[Questions]
a) Reproduce the stretch of the digital tours white paper from "The nature of" through "doing the tour.".
b) Answer these questions using the digital tours white paper:
(i) According to the abstract, what was in large part responsible for the increasing adoption of digital engagement in the heritage industry?
(ii) What three design components does the white paper name as key to dictating how a digital tour is experienced?
(iii) What is the aerial view said to be reminiscent of?

** Page excerpt follows **

Digital Tours and 3D Modelling: White Paper

Digital Tours and 3D Modelling: White Paper

Abstract

The increasing adoption of digital forms of engagement in the heritage industry has been in large part a result of the Covid-19 pandemic, which motivated heritage businesses, sites and organisations to reflect on and
innovate with their digital offerings. Though a significant amount of time has passed and heritage places have widely reopened, heritage sites and businesses are continuing to experiment and expand on their digital
packages.

Within these digital packages the digital tour is a highly popular means of engagement, allowing people to visit a version of a heritage site or place from anywhere. This has become an important development for accessibility in the industry, allowing new types of tourism not restricted by location, economic status or disability. Digital tours result in new ways of crafting unique learning experiences that can enhance the in-person experience or create a wholly new experience.

This whitepaper looks to assess the scope of how digital tours are used in the heritage industry, both online and in-person, understanding the design decisions that go into crafting digital tours and how these tours
increase engagement while also effectively communicating knowledge. It interrogates fundamental aspects and commonalities between tours, identifies trends and looks at how we might innovate with digital tours
further.

This whitepaper will also consider the exciting developments of Virtual Reality (VR) and Augmented Reality (AR), assessing how these technologies might impact the future of digital tourism. It will argue the case for gamification as a means of making engaging digital tours, as well as looking at how video games can be a strong inspiration for developing better tours. Finally this whitepaper will assess the costs associated with digital tour design and how best to make the most of funding.

Digital Tours and 3D Modelling

When thinking about digital tours we should also think about digital modelling. The tourist exploring a digital space or digital collection is not looking at real sites or places, but rather a digital recreation of them. Real in-person visits to a place are mediated through the human body and perspective but this is not necessarily the case for a digital experience.

The nature of digital technology allows greater control of the overall experience, allowing a wide scope for what a digital tour can be. Lots of design decisions go into making a digital tour but design components which are key to dictating how a digital tour is experienced are:

  • The perspective the tourist has as they are doing the tour.
  • Movement and how the tourist navigates through the tour.
  • The relaying and flow of information.

Understanding these three core aspects is critical to thinking about how a digital tour can be crafted. There can be a high amount of variation within the expression of these three cores, although there are common design trends and decisions which can be identified. Alongside thinking about these cores and design trends, practitioners also need to generate a strong understanding of why people pursue digital experiences, how their interest is maintained and the purpose of what a particular tour is attempting to achieve.

Perspective

Perspective is highly important in how a digital tour is structured and experienced. Digital perspective refers to how the user views the world of the digital tour. Perspective is one of the first design decisions to be made that will be highly influential on the outcome of a tour project. This can materialise as such:

  • First-Person: Many tours take a first-person perspective, letting the tourist experience the tour as they would see the tour normally through their own eyes. This mimicking of a real human experience can help make the tour highly immersive and generate some of the feeling of exploring the actual location
  • Aerial View: This is a top-down view of the model where the whole of the model or large parts of it will be visible at any time during the tour. This is reminiscent of looking down at a map.

** End of Page excerpt **
** Data follows **

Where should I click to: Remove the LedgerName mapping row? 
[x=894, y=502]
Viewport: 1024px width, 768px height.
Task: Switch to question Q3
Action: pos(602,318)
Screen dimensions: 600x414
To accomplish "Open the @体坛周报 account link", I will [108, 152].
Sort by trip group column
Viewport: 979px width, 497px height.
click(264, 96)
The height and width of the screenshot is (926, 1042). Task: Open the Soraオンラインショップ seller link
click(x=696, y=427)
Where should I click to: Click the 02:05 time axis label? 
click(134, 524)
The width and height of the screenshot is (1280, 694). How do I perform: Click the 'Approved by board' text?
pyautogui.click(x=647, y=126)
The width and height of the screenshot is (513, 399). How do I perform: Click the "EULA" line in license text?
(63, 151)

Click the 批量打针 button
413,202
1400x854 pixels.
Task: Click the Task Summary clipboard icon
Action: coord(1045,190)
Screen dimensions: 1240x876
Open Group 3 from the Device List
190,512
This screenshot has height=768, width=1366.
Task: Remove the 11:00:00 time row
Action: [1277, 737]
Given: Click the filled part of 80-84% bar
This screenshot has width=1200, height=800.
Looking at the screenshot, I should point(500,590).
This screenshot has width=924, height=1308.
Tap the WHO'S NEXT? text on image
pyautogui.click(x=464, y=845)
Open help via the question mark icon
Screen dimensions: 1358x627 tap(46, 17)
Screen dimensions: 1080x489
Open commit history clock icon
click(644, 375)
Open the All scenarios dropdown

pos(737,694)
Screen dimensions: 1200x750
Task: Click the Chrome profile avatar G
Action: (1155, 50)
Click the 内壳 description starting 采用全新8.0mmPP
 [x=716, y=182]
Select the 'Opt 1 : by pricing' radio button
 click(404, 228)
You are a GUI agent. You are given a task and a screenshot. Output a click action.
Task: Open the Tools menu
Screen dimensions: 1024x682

** End of Data **

[Solutions to the tasks]
a)
The nature of digital technology allows greater control of the overall experience, allowing a wide scope for what a digital tour can be. Lots of design decisions go into making a digital tour but design components which are key to dictating how a digital tour is experienced are:

  • The perspective the tourist has as they are doing the tour.

b)
(i) The Covid-19 pandemic.
(ii) The perspective the tourist has during the tour, movement and how the tourist navigates through the tour, and the relaying and flow of information.
(iii) Looking down at a map.